The ovary occupies the space between the male accessory gland reservoir and the testes. It is between the ceca and sphere-like in shape, and encloses the germarium. The oviduct emanates from the anterior margin of the ovary and extends along its midline to the vitelline reservoir. The vitelline duct extends from the reservoir and connects with the oviduct at the level of the male accessory gland reservoir to form the ovo-vitelline duct. The ovo-vitelline duct continues along the midline before connecting with the ootype. The ootype occupies the space between the penis sac and vitelline reservoir, and is surrounded by the Mehlis gland. The uterus extends to the left of the anterior and is dilated proximally, opening within a common genital atrium.
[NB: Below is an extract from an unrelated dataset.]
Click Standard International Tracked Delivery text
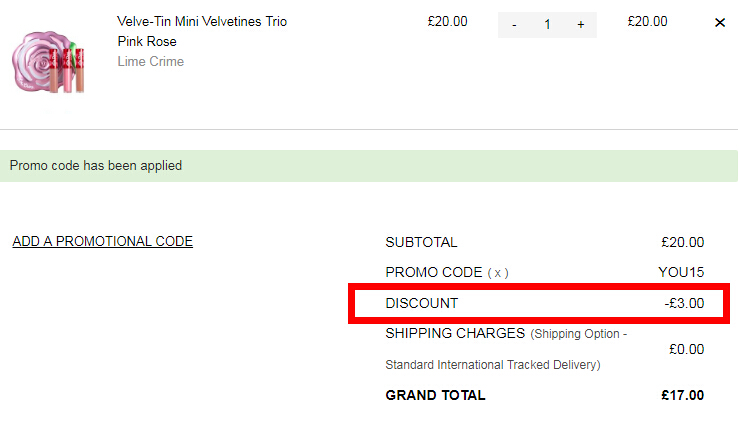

There is one vaginal pore, posterior to the common genital opening. The vagina is a simple duct extending from the vaginal pore, comprising a tube-like distal portion and a laterally expanded proximal portion. The proximal part of the vagina is thick-walled. The vitellarium is coextensive with the intestine, distributed throughout the body from the pharynx to the haptor. The egg is tetrahedral in shape and has a proximal filament.